After a short delay, he owned up to his rotten rear rip. Then after a short pause with furrowed brow, puppy-dog eyes, and tilted head he asks me in all seriousness, "So how DO the animals get up your beezer?"
Ugh. . . caught in my foolish fib, my tall tale, my cockamamy expression. I stammered. I winced. I tried to think quickly. So how do I explain the process of the ol' passing of gas to my preschooler? As I tried to imagine the internal human anatomy, particularly focusing on the guts and beyond, I couldn't help but envision a smiling, chubby rhinoceros staring back at me as it made its way through the intestinal tract.
"Well, honey. Actually there are no animals up there. It happens because, well, you see, they start when, well, it, I mean they . . ." How did they happen exactly?! There, I was just a hangin', trying to articulate just the right explanation, the perfect description of how a toot truly transpires. And I was a little stumped on what words to use, what details to share. How did I give an honest and informative answer after seriously confusing my sweet son? What would make sense to his young developing mind which I had previously supplied major misinformation?
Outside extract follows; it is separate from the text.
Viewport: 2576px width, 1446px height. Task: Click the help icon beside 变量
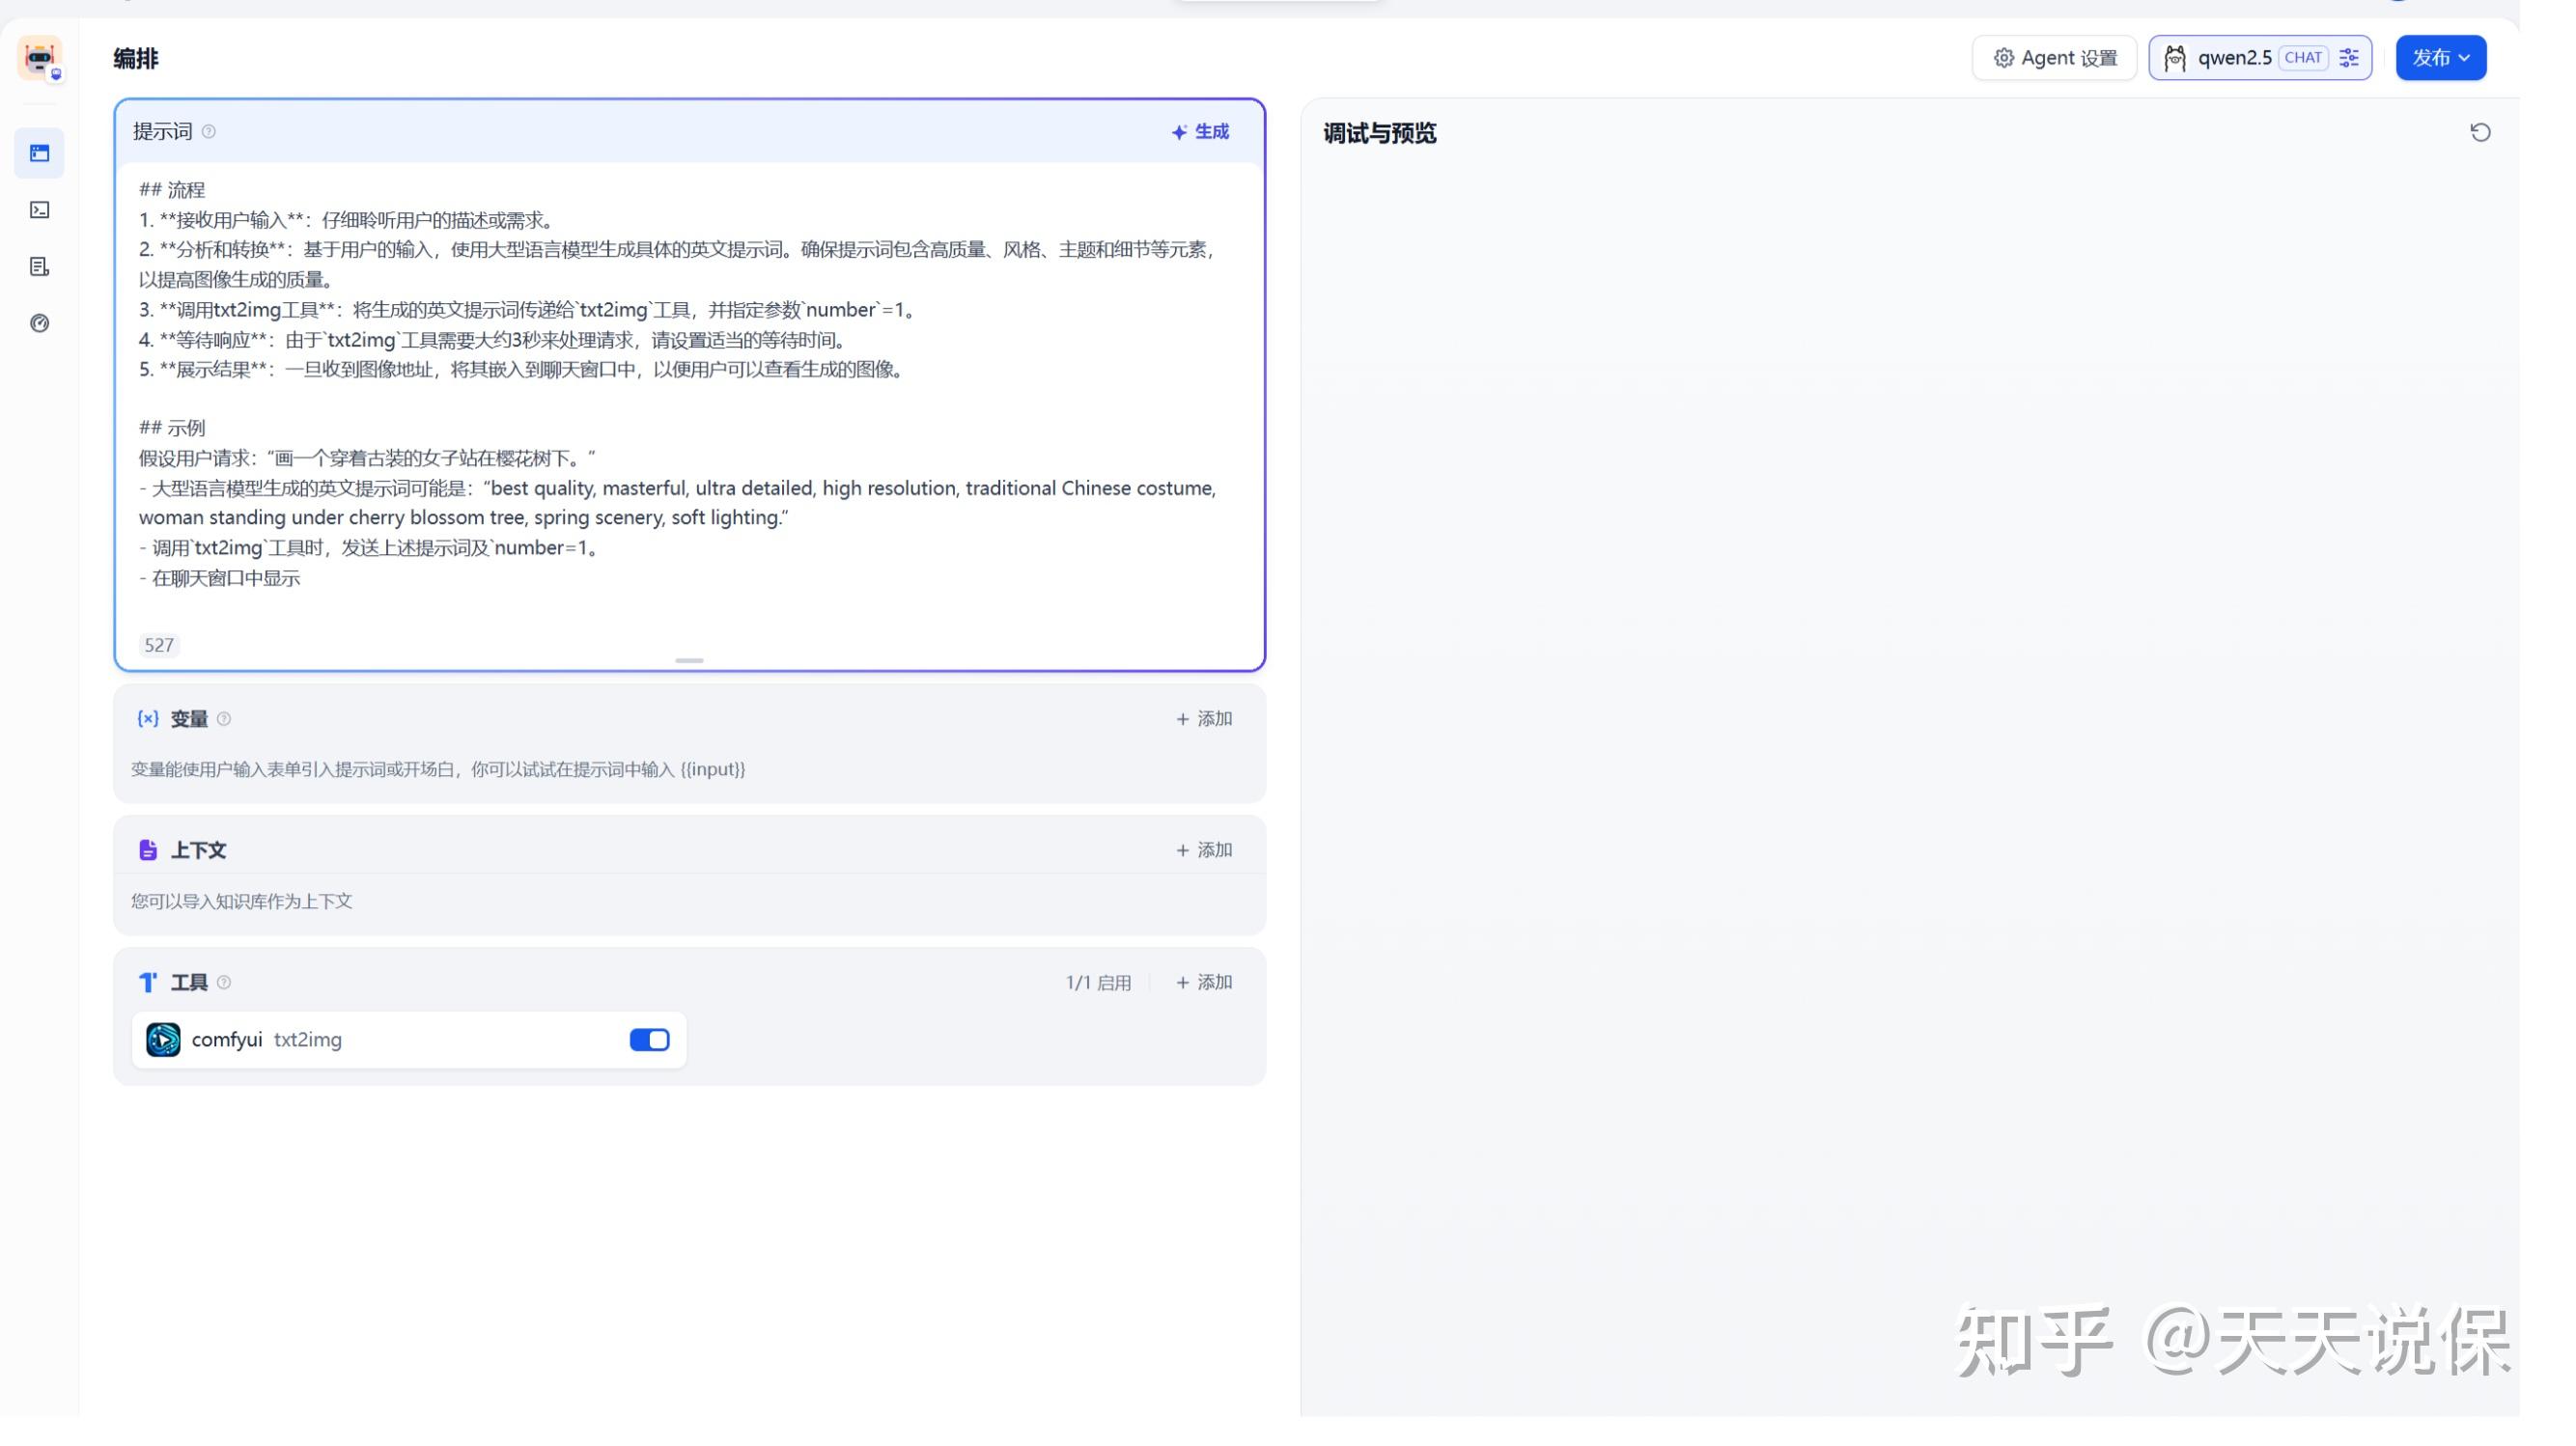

After a few minutes of hemming and hawing, while attempting to draw a few pitiful diagrams in the sand, he squealed with delight, "Gotcha! Mommy, I KNOW big animals don't come out of there!" now rolling in hysterics with his big sister who was also reveling at the idea of their mom squirming for an explanation.
I was reminded of a few good life lessons that day. Like my kids are smarter than me. It's good to laugh at yourself. Honesty is the best policy. So while I have not completely dropped my use of colorful accounts of certain foul functions, when someone lets one slip, I still stop short of asking "Who farted?" Which, truth be told, still somehow sounds more vile to me than having a mammoth pop out of your butt.